DATASET CONTENT:
※

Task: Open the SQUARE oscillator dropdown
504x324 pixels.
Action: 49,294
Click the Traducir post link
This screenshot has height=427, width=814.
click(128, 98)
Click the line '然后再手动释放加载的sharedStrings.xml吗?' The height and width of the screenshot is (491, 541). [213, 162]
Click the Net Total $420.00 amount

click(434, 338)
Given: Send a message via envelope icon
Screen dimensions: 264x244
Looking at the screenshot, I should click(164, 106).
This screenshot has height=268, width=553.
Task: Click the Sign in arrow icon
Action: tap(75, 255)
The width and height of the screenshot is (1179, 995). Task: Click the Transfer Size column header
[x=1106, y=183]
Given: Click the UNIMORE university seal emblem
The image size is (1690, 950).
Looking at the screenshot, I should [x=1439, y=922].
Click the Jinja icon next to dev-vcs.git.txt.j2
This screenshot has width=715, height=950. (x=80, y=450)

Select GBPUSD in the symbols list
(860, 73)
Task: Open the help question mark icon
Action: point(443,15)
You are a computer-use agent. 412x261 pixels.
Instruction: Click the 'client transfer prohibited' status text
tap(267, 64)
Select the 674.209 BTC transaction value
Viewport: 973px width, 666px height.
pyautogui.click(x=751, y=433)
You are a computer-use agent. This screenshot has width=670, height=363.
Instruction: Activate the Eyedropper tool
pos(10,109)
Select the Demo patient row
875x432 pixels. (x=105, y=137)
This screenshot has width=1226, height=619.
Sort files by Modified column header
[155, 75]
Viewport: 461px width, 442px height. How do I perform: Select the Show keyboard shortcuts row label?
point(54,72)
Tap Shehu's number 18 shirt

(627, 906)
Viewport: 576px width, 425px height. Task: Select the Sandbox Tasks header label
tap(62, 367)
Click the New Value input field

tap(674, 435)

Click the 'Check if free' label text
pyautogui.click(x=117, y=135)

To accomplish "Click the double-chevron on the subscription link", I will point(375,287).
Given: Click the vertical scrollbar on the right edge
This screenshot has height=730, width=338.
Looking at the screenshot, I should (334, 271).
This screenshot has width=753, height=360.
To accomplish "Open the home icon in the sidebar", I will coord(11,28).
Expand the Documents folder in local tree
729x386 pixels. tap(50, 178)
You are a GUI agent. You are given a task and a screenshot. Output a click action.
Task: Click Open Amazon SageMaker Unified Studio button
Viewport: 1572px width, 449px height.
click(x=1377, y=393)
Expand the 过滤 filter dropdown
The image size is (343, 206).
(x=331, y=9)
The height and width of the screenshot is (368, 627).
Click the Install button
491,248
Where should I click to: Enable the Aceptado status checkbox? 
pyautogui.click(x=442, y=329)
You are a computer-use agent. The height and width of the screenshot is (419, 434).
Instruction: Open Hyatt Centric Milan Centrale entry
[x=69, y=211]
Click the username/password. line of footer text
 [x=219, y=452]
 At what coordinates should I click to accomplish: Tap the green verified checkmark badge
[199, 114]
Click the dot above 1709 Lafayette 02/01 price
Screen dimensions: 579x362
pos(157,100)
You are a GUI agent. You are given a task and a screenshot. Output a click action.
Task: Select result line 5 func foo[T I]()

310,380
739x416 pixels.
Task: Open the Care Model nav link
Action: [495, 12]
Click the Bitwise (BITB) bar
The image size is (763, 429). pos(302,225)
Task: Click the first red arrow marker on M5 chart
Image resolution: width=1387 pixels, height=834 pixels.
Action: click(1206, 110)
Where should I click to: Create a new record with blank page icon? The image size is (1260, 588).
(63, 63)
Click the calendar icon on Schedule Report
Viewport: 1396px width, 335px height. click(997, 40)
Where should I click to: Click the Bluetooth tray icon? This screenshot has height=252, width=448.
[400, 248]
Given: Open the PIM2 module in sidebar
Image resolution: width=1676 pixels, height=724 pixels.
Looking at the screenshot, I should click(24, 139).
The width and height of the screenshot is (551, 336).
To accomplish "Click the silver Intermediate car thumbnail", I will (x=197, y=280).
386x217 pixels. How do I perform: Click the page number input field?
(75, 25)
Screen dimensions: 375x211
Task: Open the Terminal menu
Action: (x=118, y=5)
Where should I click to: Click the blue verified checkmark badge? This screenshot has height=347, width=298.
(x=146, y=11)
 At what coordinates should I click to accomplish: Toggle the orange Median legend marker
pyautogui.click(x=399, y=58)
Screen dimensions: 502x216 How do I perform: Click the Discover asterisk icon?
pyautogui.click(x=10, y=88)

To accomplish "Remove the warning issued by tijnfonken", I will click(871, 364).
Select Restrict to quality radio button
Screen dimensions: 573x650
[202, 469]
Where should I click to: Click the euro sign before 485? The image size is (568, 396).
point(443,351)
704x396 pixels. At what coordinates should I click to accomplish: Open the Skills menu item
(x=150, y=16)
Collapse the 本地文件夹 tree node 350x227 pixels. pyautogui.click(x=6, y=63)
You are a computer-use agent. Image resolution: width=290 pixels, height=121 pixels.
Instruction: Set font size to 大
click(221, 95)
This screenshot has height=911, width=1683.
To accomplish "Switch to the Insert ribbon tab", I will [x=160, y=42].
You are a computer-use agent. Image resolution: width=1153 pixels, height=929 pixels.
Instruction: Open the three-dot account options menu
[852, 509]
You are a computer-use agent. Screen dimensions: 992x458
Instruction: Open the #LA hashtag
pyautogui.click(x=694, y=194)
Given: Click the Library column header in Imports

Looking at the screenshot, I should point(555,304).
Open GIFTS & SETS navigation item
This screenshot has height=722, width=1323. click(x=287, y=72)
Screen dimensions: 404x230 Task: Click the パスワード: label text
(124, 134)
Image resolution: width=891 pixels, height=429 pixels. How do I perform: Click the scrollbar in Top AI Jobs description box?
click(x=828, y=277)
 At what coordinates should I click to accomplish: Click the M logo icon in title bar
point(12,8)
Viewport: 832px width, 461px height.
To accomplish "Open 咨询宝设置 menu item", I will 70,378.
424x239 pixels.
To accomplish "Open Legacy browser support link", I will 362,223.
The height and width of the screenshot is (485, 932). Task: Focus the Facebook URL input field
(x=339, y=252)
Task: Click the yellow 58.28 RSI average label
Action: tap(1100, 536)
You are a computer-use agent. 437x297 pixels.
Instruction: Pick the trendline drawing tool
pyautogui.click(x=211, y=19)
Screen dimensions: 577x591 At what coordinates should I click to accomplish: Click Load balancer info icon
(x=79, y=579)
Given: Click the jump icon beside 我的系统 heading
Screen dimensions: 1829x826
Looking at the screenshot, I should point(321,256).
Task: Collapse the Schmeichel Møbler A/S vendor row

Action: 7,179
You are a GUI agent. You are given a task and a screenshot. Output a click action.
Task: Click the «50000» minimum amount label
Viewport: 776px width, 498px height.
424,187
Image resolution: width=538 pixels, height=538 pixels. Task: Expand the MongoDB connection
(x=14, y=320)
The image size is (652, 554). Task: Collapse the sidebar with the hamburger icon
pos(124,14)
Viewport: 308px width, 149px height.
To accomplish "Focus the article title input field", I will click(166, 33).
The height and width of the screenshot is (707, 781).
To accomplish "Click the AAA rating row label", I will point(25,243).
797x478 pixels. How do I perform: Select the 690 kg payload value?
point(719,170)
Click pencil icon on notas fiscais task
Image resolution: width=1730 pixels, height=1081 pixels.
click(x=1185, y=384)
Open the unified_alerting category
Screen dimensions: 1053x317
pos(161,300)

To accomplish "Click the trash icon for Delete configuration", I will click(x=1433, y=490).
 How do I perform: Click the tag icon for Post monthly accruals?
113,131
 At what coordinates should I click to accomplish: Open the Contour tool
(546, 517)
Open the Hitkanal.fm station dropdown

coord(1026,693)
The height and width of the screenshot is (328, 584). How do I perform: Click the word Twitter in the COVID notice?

※

EXERCISE: Repeat, exactly and in full, the records shown above.

EXERCISE RESPONSE:
Task: Open the SQUARE oscillator dropdown
504x324 pixels.
Action: 49,294
Click the Traducir post link
This screenshot has height=427, width=814.
click(128, 98)
Click the line '然后再手动释放加载的sharedStrings.xml吗?' The height and width of the screenshot is (491, 541). [213, 162]
Click the Net Total $420.00 amount

click(434, 338)
Given: Send a message via envelope icon
Screen dimensions: 264x244
Looking at the screenshot, I should click(164, 106).
This screenshot has height=268, width=553.
Task: Click the Sign in arrow icon
Action: tap(75, 255)
The width and height of the screenshot is (1179, 995). Task: Click the Transfer Size column header
[x=1106, y=183]
Given: Click the UNIMORE university seal emblem
The image size is (1690, 950).
Looking at the screenshot, I should [x=1439, y=922].
Click the Jinja icon next to dev-vcs.git.txt.j2
This screenshot has width=715, height=950. (x=80, y=450)

Select GBPUSD in the symbols list
(860, 73)
Task: Open the help question mark icon
Action: point(443,15)
You are a computer-use agent. 412x261 pixels.
Instruction: Click the 'client transfer prohibited' status text
tap(267, 64)
Select the 674.209 BTC transaction value
Viewport: 973px width, 666px height.
pyautogui.click(x=751, y=433)
You are a computer-use agent. This screenshot has width=670, height=363.
Instruction: Activate the Eyedropper tool
pos(10,109)
Select the Demo patient row
875x432 pixels. (x=105, y=137)
This screenshot has width=1226, height=619.
Sort files by Modified column header
[155, 75]
Viewport: 461px width, 442px height. How do I perform: Select the Show keyboard shortcuts row label?
point(54,72)
Tap Shehu's number 18 shirt

(627, 906)
Viewport: 576px width, 425px height. Task: Select the Sandbox Tasks header label
tap(62, 367)
Click the New Value input field

tap(674, 435)

Click the 'Check if free' label text
pyautogui.click(x=117, y=135)

To accomplish "Click the double-chevron on the subscription link", I will point(375,287).
Given: Click the vertical scrollbar on the right edge
This screenshot has height=730, width=338.
Looking at the screenshot, I should (334, 271).
This screenshot has width=753, height=360.
To accomplish "Open the home icon in the sidebar", I will coord(11,28).
Expand the Documents folder in local tree
729x386 pixels. tap(50, 178)
You are a GUI agent. You are given a task and a screenshot. Output a click action.
Task: Click Open Amazon SageMaker Unified Studio button
Viewport: 1572px width, 449px height.
click(x=1377, y=393)
Expand the 过滤 filter dropdown
The image size is (343, 206).
(x=331, y=9)
The height and width of the screenshot is (368, 627).
Click the Install button
491,248
Where should I click to: Enable the Aceptado status checkbox? 
pyautogui.click(x=442, y=329)
You are a computer-use agent. The height and width of the screenshot is (419, 434).
Instruction: Open Hyatt Centric Milan Centrale entry
[x=69, y=211]
Click the username/password. line of footer text
 [x=219, y=452]
 At what coordinates should I click to accomplish: Tap the green verified checkmark badge
[199, 114]
Click the dot above 1709 Lafayette 02/01 price
Screen dimensions: 579x362
pos(157,100)
You are a GUI agent. You are given a task and a screenshot. Output a click action.
Task: Select result line 5 func foo[T I]()

310,380
739x416 pixels.
Task: Open the Care Model nav link
Action: [495, 12]
Click the Bitwise (BITB) bar
The image size is (763, 429). pos(302,225)
Task: Click the first red arrow marker on M5 chart
Image resolution: width=1387 pixels, height=834 pixels.
Action: click(1206, 110)
Where should I click to: Create a new record with blank page icon? The image size is (1260, 588).
(63, 63)
Click the calendar icon on Schedule Report
Viewport: 1396px width, 335px height. click(997, 40)
Where should I click to: Click the Bluetooth tray icon? This screenshot has height=252, width=448.
[400, 248]
Given: Open the PIM2 module in sidebar
Image resolution: width=1676 pixels, height=724 pixels.
Looking at the screenshot, I should click(24, 139).
The width and height of the screenshot is (551, 336).
To accomplish "Click the silver Intermediate car thumbnail", I will (x=197, y=280).
386x217 pixels. How do I perform: Click the page number input field?
(75, 25)
Screen dimensions: 375x211
Task: Open the Terminal menu
Action: (x=118, y=5)
Where should I click to: Click the blue verified checkmark badge? This screenshot has height=347, width=298.
(x=146, y=11)
 At what coordinates should I click to accomplish: Toggle the orange Median legend marker
pyautogui.click(x=399, y=58)
Screen dimensions: 502x216 How do I perform: Click the Discover asterisk icon?
pyautogui.click(x=10, y=88)

To accomplish "Remove the warning issued by tijnfonken", I will click(871, 364).
Select Restrict to quality radio button
Screen dimensions: 573x650
[202, 469]
Where should I click to: Click the euro sign before 485? The image size is (568, 396).
point(443,351)
704x396 pixels. At what coordinates should I click to accomplish: Open the Skills menu item
(x=150, y=16)
Collapse the 本地文件夹 tree node 350x227 pixels. pyautogui.click(x=6, y=63)
You are a computer-use agent. Image resolution: width=290 pixels, height=121 pixels.
Instruction: Set font size to 大
click(221, 95)
This screenshot has height=911, width=1683.
To accomplish "Switch to the Insert ribbon tab", I will [x=160, y=42].
You are a computer-use agent. Image resolution: width=1153 pixels, height=929 pixels.
Instruction: Open the three-dot account options menu
[852, 509]
You are a computer-use agent. Screen dimensions: 992x458
Instruction: Open the #LA hashtag
pyautogui.click(x=694, y=194)
Given: Click the Library column header in Imports

Looking at the screenshot, I should point(555,304).
Open GIFTS & SETS navigation item
This screenshot has height=722, width=1323. click(x=287, y=72)
Screen dimensions: 404x230 Task: Click the パスワード: label text
(124, 134)
Image resolution: width=891 pixels, height=429 pixels. How do I perform: Click the scrollbar in Top AI Jobs description box?
click(x=828, y=277)
 At what coordinates should I click to accomplish: Click the M logo icon in title bar
point(12,8)
Viewport: 832px width, 461px height.
To accomplish "Open 咨询宝设置 menu item", I will 70,378.
424x239 pixels.
To accomplish "Open Legacy browser support link", I will 362,223.
The height and width of the screenshot is (485, 932). Task: Focus the Facebook URL input field
(x=339, y=252)
Task: Click the yellow 58.28 RSI average label
Action: tap(1100, 536)
You are a computer-use agent. 437x297 pixels.
Instruction: Pick the trendline drawing tool
pyautogui.click(x=211, y=19)
Screen dimensions: 577x591 At what coordinates should I click to accomplish: Click Load balancer info icon
(x=79, y=579)
Given: Click the jump icon beside 我的系统 heading
Screen dimensions: 1829x826
Looking at the screenshot, I should point(321,256).
Task: Collapse the Schmeichel Møbler A/S vendor row

Action: 7,179
You are a GUI agent. You are given a task and a screenshot. Output a click action.
Task: Click the «50000» minimum amount label
Viewport: 776px width, 498px height.
424,187
Image resolution: width=538 pixels, height=538 pixels. Task: Expand the MongoDB connection
(x=14, y=320)
The image size is (652, 554). Task: Collapse the sidebar with the hamburger icon
pos(124,14)
Viewport: 308px width, 149px height.
To accomplish "Focus the article title input field", I will click(166, 33).
The height and width of the screenshot is (707, 781).
To accomplish "Click the AAA rating row label", I will point(25,243).
797x478 pixels. How do I perform: Select the 690 kg payload value?
point(719,170)
Click pencil icon on notas fiscais task
Image resolution: width=1730 pixels, height=1081 pixels.
click(x=1185, y=384)
Open the unified_alerting category
Screen dimensions: 1053x317
pos(161,300)

To accomplish "Click the trash icon for Delete configuration", I will click(x=1433, y=490).
 How do I perform: Click the tag icon for Post monthly accruals?
113,131
 At what coordinates should I click to accomplish: Open the Contour tool
(546, 517)
Open the Hitkanal.fm station dropdown

coord(1026,693)
The height and width of the screenshot is (328, 584). How do I perform: Click the word Twitter in the COVID notice?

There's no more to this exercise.